Boyuk Taghlar

Boyuk Taghlar (Azerbaijani: Böyük Tağlar) or Mets Tagher (Armenian: Մեծ Թաղեր) is a village in the Khojavend District of Azerbaijan, in the disputed region of Nagorno-Karabakh. The village had an ethnic Armenian-majority population prior to the 2020 Nagorno-Karabakh war, and also had an Armenian majority in 1989.[2]

Boyuk Taghlar / Mets Tagher
Böyük Tağlar / Մեծ Թաղեր
Boyuk Taghlar / Mets Tagher
Boyuk Taghlar / Mets Tagher
Coordinates: 39°37′06″N 46°57′17″E
Country Azerbaijan
 Republic of Artsakh (claimed)
DistrictKhojavend
Elevation
900 m (3,000 ft)
Population
 (2015)[1]
  Total1,509
Time zoneUTC+4 (AZT)

The Taghlar Cave is located in the southern part of the village.

Toponymy

The village was known as Mets Taghlar (Armenian: Մեծ Թաղլար; Russian: Мец Тагла́р; Azerbaijani: Mets Tağlar) during the Soviet period.[3] The name Mets Tagher derives from two Armenian words, Mets, meaning great, large, or big, and Tagh, meaning quarter (of a city).

History

During the Soviet period, the village was a part of the Hadrut District of the Nagorno-Karabakh Autonomous Oblast. The village came under the control of Armenian forces during the First Nagorno-Karabakh War, on October 2, 1992, and subsequently became part of the Hadrut Province of the Republic of Artsakh.

The village was captured by Azerbaijani forces on 9 November 2020 during the 2020 Nagorno-Karabakh war.[4]

In early May 2021, satellite images released by Caucasus Heritage Watch, a watchdog group made up of researchers from Purdue and Cornell, revealed that the local early 19th-century Armenian cemetery had been destroyed by Azerbaijani forces. Bulldozer tracks near the vicinity of the village's Holy Savior Church, founded in 1846, indicated that that building was also endangered.[5]

Satellite photography from July 2021 revealed the centre of the town and a large portion of the town's buildings have been bulldozed for the construction of the Fizuli-Shusha highway. They also revealed the destruction of the statue of Sergei Khudyakov that had stood outside his house-museum.[6]
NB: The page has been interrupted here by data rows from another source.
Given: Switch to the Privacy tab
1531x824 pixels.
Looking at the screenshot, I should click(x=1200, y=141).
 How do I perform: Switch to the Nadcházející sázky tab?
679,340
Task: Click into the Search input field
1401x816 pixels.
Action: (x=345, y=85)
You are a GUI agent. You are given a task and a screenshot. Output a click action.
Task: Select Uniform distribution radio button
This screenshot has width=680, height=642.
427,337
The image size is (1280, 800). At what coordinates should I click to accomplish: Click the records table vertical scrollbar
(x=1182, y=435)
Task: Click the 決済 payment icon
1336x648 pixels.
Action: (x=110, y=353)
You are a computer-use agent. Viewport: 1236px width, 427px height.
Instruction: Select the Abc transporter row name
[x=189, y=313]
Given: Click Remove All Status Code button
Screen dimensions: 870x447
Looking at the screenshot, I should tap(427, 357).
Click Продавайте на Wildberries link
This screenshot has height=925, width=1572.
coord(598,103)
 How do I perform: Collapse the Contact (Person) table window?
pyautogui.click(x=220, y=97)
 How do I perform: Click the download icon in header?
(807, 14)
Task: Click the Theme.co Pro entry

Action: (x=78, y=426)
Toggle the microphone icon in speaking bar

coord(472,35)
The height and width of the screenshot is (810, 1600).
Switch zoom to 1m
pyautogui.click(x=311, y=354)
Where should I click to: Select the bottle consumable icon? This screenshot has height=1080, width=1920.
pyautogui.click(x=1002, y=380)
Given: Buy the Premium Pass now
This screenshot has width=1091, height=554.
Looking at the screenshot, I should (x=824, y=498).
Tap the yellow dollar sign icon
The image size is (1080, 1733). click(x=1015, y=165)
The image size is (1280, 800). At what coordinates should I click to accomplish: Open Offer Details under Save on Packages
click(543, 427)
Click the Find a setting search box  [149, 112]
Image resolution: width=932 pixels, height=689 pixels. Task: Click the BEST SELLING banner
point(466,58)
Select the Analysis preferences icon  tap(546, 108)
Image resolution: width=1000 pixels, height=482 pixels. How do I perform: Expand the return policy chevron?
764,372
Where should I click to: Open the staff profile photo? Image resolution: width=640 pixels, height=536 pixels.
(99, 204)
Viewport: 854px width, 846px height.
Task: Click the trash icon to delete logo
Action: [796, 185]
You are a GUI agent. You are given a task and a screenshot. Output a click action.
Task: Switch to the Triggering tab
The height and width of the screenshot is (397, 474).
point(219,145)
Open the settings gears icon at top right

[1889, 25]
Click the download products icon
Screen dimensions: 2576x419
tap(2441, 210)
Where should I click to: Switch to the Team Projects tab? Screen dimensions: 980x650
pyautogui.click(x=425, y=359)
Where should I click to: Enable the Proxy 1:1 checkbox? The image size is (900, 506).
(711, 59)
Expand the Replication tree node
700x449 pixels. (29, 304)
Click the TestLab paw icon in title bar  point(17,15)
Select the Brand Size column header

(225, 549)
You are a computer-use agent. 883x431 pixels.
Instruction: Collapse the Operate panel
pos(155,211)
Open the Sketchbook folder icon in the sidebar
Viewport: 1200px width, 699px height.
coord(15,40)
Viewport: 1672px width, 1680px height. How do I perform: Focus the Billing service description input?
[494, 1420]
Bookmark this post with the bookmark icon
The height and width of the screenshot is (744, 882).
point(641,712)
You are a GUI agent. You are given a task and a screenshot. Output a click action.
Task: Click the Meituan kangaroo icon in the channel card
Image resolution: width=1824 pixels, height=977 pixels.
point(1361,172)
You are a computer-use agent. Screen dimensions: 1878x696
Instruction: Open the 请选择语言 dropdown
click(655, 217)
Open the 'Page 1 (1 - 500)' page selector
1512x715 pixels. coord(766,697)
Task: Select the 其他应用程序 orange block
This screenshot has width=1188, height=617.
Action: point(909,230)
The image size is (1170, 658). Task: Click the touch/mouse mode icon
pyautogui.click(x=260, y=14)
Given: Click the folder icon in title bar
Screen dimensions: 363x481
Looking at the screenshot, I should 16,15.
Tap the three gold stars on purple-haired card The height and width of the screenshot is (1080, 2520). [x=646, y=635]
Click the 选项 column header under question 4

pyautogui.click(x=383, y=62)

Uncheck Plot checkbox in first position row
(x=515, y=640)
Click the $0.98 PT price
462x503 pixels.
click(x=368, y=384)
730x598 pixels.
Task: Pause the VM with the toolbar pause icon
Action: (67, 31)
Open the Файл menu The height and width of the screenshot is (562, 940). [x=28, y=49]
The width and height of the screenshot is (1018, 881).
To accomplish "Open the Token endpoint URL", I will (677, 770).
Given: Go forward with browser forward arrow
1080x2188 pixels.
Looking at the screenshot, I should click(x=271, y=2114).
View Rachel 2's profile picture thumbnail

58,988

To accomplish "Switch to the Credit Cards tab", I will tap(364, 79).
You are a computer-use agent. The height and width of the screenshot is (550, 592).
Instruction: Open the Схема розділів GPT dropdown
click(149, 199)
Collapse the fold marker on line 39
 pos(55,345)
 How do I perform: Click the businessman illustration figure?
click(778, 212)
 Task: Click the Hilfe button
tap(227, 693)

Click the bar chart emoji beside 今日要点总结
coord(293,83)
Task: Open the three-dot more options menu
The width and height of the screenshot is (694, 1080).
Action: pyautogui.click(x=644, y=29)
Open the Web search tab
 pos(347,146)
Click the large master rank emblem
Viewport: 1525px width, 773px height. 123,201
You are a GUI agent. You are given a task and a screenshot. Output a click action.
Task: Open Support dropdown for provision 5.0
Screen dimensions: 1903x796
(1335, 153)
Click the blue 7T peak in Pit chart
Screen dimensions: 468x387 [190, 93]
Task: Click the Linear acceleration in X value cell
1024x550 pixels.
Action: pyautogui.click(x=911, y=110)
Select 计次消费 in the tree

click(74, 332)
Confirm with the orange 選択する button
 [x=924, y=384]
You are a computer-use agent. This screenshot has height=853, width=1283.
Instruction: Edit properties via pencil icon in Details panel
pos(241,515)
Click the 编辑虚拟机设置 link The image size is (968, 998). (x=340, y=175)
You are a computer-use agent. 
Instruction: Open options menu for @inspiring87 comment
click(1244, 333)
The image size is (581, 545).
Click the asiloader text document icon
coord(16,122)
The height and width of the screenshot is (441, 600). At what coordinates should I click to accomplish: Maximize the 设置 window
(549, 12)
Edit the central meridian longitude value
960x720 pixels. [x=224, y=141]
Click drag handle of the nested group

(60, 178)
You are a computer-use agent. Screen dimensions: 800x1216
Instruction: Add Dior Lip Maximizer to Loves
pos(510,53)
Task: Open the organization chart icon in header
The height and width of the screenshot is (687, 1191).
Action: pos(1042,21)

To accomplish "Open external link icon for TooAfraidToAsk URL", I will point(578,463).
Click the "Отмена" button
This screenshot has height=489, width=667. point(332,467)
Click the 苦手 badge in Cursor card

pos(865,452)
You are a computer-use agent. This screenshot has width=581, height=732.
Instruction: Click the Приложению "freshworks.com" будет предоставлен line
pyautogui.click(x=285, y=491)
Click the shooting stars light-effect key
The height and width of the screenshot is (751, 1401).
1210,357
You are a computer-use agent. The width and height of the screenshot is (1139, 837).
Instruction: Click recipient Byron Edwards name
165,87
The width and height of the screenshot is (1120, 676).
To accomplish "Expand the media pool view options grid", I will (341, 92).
In August 2021, satellite images released by Caucasus Heritage Watch, revealed that the village's Makun Bridge, which was built in 1890, had been destroyed by Azerbaijan between April 8 and July 7, in the course of river engineering and road construction.[7]

Historical heritage sites

Historical heritage sites in and around the village include the cave of Shmanek (Armenian: Շմանեք), a village from between the 9th and 13th centuries, a 12th/13th-century khachkar, a cemetery from between the 17th and 19th centuries, a bridge built in 1835, and the Holy Savior Church (Armenian: Սուրբ Ամենափրկիչ Եկեղեցի, romanized: Surb Amenaprkich Yekeghetsi) built in 1846.[1]

Demographics

The village had 1,503 inhabitants in 2005,[8] and 1,509 inhabitants in 2015.[1]